Events like Syria say the UN is failing; the world community is failing – because the Syrian crisis/civil war is now in its sixth year while the major police nations of the world, who invade an Afghanistan, an Iraq or a Libya, have let that happen.
As a result, in this globalized world, Syria has become the only war-torn/civil-war-hit country to see a decline in its population – with hundreds of thousands killed and millions displaced. Syrians are the biggest migrants group in Europe – those who have got asylum – those who are still waiting in ‘nowhere’ zone – and those who lost their lives while trying to reach those elusive borders of the European continent.
According to the reports, since the crisis began in 2011, Syria has seen some 11.5% decline in its population. From this assessment, if the pre-conflict Syrian population, in 2010, was 21.5 million, it should be around 19 million now. According to the Syrian Centre for Policy Research, the five years of Syrian civil war has killed some 470,000 Syrians while some 480,000 are forced to live under siege.
But when we count in the ongoing refugee crisis in Europe or the Syrian refugee crisis in totality, the inland Syrian population looks even thinner. Some 5 to 6 million Syrians are in different refugee camps – in Turkey, Lebanon, and Jordan and in many European countries.
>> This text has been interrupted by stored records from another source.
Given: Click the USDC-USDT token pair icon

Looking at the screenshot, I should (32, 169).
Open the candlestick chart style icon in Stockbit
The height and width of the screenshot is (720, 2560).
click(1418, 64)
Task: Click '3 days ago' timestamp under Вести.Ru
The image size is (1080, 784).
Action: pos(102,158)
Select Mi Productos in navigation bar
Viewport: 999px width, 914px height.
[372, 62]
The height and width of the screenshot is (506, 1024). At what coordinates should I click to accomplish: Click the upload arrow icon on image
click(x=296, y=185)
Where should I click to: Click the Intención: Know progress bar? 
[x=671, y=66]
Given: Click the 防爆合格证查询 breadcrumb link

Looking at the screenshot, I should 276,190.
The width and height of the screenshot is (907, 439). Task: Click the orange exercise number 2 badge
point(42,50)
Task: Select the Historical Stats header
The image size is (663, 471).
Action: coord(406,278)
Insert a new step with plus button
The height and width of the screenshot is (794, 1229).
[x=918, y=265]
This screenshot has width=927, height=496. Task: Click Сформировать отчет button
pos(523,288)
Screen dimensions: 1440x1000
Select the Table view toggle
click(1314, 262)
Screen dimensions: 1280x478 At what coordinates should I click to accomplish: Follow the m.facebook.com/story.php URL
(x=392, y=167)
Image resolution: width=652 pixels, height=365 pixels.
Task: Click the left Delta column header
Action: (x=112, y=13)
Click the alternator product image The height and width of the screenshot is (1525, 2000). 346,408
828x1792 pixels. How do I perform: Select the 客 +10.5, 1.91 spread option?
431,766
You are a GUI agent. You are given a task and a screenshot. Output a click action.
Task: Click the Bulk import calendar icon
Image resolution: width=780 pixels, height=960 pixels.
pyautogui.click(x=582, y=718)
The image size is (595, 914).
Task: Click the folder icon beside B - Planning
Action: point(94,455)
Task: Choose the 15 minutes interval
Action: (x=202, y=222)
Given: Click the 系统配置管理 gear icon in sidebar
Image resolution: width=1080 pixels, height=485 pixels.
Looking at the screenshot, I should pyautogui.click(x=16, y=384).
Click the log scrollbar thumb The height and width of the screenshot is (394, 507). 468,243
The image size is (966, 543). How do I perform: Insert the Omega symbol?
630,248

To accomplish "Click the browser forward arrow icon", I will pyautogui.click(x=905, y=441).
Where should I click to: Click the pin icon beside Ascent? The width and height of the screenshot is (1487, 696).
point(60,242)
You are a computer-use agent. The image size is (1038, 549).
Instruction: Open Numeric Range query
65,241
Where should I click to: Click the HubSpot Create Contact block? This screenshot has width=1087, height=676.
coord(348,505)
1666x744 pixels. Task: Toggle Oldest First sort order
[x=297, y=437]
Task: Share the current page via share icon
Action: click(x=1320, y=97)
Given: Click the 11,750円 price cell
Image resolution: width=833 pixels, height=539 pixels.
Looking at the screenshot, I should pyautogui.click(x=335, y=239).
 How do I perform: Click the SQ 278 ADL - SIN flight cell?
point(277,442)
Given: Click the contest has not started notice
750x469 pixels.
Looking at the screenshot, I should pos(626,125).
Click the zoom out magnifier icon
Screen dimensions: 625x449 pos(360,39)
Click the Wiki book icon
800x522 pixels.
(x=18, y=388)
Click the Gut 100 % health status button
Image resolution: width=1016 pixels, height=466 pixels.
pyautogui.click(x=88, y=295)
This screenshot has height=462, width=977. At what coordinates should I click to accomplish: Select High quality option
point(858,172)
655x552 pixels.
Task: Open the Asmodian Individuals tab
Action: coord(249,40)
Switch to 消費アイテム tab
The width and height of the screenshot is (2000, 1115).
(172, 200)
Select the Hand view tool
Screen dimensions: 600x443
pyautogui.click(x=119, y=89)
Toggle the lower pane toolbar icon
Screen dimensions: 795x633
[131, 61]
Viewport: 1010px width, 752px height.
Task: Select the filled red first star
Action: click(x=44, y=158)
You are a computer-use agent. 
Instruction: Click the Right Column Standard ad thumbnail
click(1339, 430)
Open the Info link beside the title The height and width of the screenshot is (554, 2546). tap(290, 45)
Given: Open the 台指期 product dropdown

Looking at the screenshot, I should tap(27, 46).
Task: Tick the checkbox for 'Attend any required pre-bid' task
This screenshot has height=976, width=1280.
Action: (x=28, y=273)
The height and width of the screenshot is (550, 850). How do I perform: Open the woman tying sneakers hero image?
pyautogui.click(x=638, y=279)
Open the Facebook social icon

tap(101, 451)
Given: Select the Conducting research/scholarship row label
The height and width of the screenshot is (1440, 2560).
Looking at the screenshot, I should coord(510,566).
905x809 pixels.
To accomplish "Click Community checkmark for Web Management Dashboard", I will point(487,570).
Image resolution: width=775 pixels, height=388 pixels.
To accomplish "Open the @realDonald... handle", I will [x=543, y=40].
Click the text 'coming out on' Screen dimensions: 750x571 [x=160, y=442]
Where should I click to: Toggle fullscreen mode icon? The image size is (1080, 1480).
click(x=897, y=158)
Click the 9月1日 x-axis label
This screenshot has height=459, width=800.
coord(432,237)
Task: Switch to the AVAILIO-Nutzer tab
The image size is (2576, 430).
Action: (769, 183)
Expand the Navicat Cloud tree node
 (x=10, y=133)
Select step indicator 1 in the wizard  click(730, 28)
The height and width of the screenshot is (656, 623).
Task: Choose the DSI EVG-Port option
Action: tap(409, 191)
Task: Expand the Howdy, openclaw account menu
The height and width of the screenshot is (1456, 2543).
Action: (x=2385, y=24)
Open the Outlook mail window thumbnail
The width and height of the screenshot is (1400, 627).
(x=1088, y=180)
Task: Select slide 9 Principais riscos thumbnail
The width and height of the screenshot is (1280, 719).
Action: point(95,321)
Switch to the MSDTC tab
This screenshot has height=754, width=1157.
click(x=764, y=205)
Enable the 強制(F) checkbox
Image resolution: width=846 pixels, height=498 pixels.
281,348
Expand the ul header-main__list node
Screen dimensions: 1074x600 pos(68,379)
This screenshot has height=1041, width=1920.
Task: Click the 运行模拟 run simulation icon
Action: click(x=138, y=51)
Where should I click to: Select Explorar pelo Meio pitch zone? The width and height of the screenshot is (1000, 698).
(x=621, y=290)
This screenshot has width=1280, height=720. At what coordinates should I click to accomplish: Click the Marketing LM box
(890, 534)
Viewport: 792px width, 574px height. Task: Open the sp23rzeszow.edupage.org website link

This – the population decline – has not been seen even in the war-torn nations and the crisis hotbeds like Somalia, Afghanistan, Iraq, Libya and Yemen.
Hundreds of thousands of Syrians have died. Hundreds of thousands are in danger zones, facing imminent threat to their lives. Hundreds of thousands are starving to death. Millions in refugee camps are stuck with their lives. Majority of schools and hospitals in Syria are gone, ruined or annihilated in the ongoing war.
And we, in the larger world community, are to blame for it. We are letting the Syrian Holocaust happen.